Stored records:

%%

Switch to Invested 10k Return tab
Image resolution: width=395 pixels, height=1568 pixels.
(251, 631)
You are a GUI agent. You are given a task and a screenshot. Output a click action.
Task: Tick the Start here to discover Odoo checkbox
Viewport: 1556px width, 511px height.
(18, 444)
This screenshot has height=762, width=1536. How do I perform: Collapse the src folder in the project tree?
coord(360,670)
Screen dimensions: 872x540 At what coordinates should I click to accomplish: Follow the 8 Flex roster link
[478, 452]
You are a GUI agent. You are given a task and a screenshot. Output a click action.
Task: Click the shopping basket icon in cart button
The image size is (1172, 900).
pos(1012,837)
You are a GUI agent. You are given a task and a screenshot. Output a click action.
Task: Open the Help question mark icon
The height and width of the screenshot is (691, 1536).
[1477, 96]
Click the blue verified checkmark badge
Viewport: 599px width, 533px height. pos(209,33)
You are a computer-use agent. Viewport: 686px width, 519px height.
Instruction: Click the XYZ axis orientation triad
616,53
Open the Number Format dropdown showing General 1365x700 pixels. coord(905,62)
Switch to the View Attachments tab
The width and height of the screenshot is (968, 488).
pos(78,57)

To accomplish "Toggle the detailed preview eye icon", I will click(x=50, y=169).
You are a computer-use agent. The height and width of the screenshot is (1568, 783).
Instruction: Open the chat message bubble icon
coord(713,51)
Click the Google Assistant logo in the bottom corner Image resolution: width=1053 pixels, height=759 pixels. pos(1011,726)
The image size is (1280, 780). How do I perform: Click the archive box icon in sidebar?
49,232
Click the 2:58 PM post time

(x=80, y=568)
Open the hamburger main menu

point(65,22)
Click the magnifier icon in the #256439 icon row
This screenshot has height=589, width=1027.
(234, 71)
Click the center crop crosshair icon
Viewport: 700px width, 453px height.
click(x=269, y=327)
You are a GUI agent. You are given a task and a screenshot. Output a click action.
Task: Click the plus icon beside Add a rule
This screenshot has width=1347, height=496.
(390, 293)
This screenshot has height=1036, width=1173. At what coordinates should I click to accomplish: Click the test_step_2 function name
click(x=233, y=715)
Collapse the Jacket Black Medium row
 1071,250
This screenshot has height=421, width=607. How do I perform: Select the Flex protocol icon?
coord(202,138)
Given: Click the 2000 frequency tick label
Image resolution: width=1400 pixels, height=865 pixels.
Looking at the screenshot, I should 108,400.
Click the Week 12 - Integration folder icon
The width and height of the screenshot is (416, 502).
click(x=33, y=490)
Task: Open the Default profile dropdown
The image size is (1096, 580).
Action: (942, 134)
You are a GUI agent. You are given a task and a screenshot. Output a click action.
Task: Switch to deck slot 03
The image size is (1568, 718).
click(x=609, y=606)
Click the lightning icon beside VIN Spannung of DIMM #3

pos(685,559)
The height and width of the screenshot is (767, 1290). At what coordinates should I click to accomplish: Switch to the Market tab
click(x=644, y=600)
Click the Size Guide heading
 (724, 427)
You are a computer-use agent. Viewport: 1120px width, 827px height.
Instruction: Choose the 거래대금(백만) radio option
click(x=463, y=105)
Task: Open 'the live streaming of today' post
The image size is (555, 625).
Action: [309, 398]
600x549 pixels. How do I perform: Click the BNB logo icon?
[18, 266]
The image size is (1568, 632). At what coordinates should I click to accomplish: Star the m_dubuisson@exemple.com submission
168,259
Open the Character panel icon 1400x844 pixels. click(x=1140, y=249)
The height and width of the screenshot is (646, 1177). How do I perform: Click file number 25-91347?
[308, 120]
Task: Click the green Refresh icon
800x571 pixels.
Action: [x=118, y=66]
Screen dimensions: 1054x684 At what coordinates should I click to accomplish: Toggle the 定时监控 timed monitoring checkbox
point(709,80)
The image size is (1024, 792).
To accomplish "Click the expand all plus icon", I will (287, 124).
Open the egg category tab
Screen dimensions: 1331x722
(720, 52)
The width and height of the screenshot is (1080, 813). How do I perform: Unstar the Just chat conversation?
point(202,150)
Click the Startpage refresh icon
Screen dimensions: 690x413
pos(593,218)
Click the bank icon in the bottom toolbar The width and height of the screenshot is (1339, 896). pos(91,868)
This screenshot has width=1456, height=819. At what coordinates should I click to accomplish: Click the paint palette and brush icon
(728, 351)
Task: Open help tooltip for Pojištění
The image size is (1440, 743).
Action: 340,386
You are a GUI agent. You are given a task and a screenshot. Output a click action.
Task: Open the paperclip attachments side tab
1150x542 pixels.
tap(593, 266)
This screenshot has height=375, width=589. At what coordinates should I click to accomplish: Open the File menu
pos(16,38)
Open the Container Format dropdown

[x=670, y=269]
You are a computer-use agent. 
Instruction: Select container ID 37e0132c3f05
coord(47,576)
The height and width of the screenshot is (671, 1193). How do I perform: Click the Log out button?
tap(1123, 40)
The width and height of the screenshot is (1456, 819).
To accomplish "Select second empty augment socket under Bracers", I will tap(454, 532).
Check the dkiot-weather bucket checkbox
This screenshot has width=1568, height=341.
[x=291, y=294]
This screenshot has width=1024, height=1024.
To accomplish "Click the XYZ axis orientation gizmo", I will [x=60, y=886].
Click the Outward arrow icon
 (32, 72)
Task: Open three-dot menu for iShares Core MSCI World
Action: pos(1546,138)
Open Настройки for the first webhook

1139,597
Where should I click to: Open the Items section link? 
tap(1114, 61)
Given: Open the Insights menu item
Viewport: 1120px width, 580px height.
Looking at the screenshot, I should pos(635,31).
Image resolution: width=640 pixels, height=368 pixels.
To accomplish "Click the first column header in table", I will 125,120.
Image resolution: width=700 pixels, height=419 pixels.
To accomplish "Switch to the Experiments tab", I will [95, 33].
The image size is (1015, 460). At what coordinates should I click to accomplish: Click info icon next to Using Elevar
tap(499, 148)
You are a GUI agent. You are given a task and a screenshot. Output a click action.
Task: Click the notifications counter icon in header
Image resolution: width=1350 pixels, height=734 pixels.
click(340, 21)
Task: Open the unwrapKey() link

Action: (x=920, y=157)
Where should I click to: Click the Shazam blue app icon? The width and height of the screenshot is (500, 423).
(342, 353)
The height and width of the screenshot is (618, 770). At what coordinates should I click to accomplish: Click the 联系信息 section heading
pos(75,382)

%%

WHAT IS BEING ASKED: From beginning to end, the data must be duplicated exactly.

ANSWER SPACE:
Switch to Invested 10k Return tab
Image resolution: width=395 pixels, height=1568 pixels.
(251, 631)
You are a GUI agent. You are given a task and a screenshot. Output a click action.
Task: Tick the Start here to discover Odoo checkbox
Viewport: 1556px width, 511px height.
(18, 444)
This screenshot has height=762, width=1536. How do I perform: Collapse the src folder in the project tree?
coord(360,670)
Screen dimensions: 872x540 At what coordinates should I click to accomplish: Follow the 8 Flex roster link
[478, 452]
You are a GUI agent. You are given a task and a screenshot. Output a click action.
Task: Click the shopping basket icon in cart button
The image size is (1172, 900).
pos(1012,837)
You are a GUI agent. You are given a task and a screenshot. Output a click action.
Task: Open the Help question mark icon
The height and width of the screenshot is (691, 1536).
[1477, 96]
Click the blue verified checkmark badge
Viewport: 599px width, 533px height. pos(209,33)
You are a computer-use agent. Viewport: 686px width, 519px height.
Instruction: Click the XYZ axis orientation triad
616,53
Open the Number Format dropdown showing General 1365x700 pixels. coord(905,62)
Switch to the View Attachments tab
The width and height of the screenshot is (968, 488).
pos(78,57)

To accomplish "Toggle the detailed preview eye icon", I will click(x=50, y=169).
You are a computer-use agent. The height and width of the screenshot is (1568, 783).
Instruction: Open the chat message bubble icon
coord(713,51)
Click the Google Assistant logo in the bottom corner Image resolution: width=1053 pixels, height=759 pixels. pos(1011,726)
The image size is (1280, 780). How do I perform: Click the archive box icon in sidebar?
49,232
Click the 2:58 PM post time

(x=80, y=568)
Open the hamburger main menu

point(65,22)
Click the magnifier icon in the #256439 icon row
This screenshot has height=589, width=1027.
(234, 71)
Click the center crop crosshair icon
Viewport: 700px width, 453px height.
click(x=269, y=327)
You are a GUI agent. You are given a task and a screenshot. Output a click action.
Task: Click the plus icon beside Add a rule
This screenshot has width=1347, height=496.
(390, 293)
This screenshot has height=1036, width=1173. At what coordinates should I click to accomplish: Click the test_step_2 function name
click(x=233, y=715)
Collapse the Jacket Black Medium row
 1071,250
This screenshot has height=421, width=607. How do I perform: Select the Flex protocol icon?
coord(202,138)
Given: Click the 2000 frequency tick label
Image resolution: width=1400 pixels, height=865 pixels.
Looking at the screenshot, I should 108,400.
Click the Week 12 - Integration folder icon
The width and height of the screenshot is (416, 502).
click(x=33, y=490)
Task: Open the Default profile dropdown
The image size is (1096, 580).
Action: (942, 134)
You are a GUI agent. You are given a task and a screenshot. Output a click action.
Task: Switch to deck slot 03
The image size is (1568, 718).
click(x=609, y=606)
Click the lightning icon beside VIN Spannung of DIMM #3

pos(685,559)
The height and width of the screenshot is (767, 1290). At what coordinates should I click to accomplish: Switch to the Market tab
click(x=644, y=600)
Click the Size Guide heading
 (724, 427)
You are a computer-use agent. Viewport: 1120px width, 827px height.
Instruction: Choose the 거래대금(백만) radio option
click(x=463, y=105)
Task: Open 'the live streaming of today' post
The image size is (555, 625).
Action: [309, 398]
600x549 pixels. How do I perform: Click the BNB logo icon?
[18, 266]
The image size is (1568, 632). At what coordinates should I click to accomplish: Star the m_dubuisson@exemple.com submission
168,259
Open the Character panel icon 1400x844 pixels. click(x=1140, y=249)
The height and width of the screenshot is (646, 1177). How do I perform: Click file number 25-91347?
[308, 120]
Task: Click the green Refresh icon
800x571 pixels.
Action: [x=118, y=66]
Screen dimensions: 1054x684 At what coordinates should I click to accomplish: Toggle the 定时监控 timed monitoring checkbox
point(709,80)
The image size is (1024, 792).
To accomplish "Click the expand all plus icon", I will (287, 124).
Open the egg category tab
Screen dimensions: 1331x722
(720, 52)
The width and height of the screenshot is (1080, 813). How do I perform: Unstar the Just chat conversation?
point(202,150)
Click the Startpage refresh icon
Screen dimensions: 690x413
pos(593,218)
Click the bank icon in the bottom toolbar The width and height of the screenshot is (1339, 896). pos(91,868)
This screenshot has width=1456, height=819. At what coordinates should I click to accomplish: Click the paint palette and brush icon
(728, 351)
Task: Open help tooltip for Pojištění
The image size is (1440, 743).
Action: 340,386
You are a GUI agent. You are given a task and a screenshot. Output a click action.
Task: Open the paperclip attachments side tab
1150x542 pixels.
tap(593, 266)
This screenshot has height=375, width=589. At what coordinates should I click to accomplish: Open the File menu
pos(16,38)
Open the Container Format dropdown

[x=670, y=269]
You are a computer-use agent. 
Instruction: Select container ID 37e0132c3f05
coord(47,576)
The height and width of the screenshot is (671, 1193). How do I perform: Click the Log out button?
tap(1123, 40)
The width and height of the screenshot is (1456, 819).
To accomplish "Select second empty augment socket under Bracers", I will tap(454, 532).
Check the dkiot-weather bucket checkbox
This screenshot has width=1568, height=341.
[x=291, y=294]
This screenshot has width=1024, height=1024.
To accomplish "Click the XYZ axis orientation gizmo", I will [x=60, y=886].
Click the Outward arrow icon
 (32, 72)
Task: Open three-dot menu for iShares Core MSCI World
Action: pos(1546,138)
Open Настройки for the first webhook

1139,597
Where should I click to: Open the Items section link? 
tap(1114, 61)
Given: Open the Insights menu item
Viewport: 1120px width, 580px height.
Looking at the screenshot, I should pos(635,31).
Image resolution: width=640 pixels, height=368 pixels.
To accomplish "Click the first column header in table", I will 125,120.
Image resolution: width=700 pixels, height=419 pixels.
To accomplish "Switch to the Experiments tab", I will [95, 33].
The image size is (1015, 460). At what coordinates should I click to accomplish: Click info icon next to Using Elevar
tap(499, 148)
You are a GUI agent. You are given a task and a screenshot. Output a click action.
Task: Click the notifications counter icon in header
Image resolution: width=1350 pixels, height=734 pixels.
click(340, 21)
Task: Open the unwrapKey() link

Action: (x=920, y=157)
Where should I click to: Click the Shazam blue app icon? The width and height of the screenshot is (500, 423).
(342, 353)
The height and width of the screenshot is (618, 770). At what coordinates should I click to accomplish: Click the 联系信息 section heading
pos(75,382)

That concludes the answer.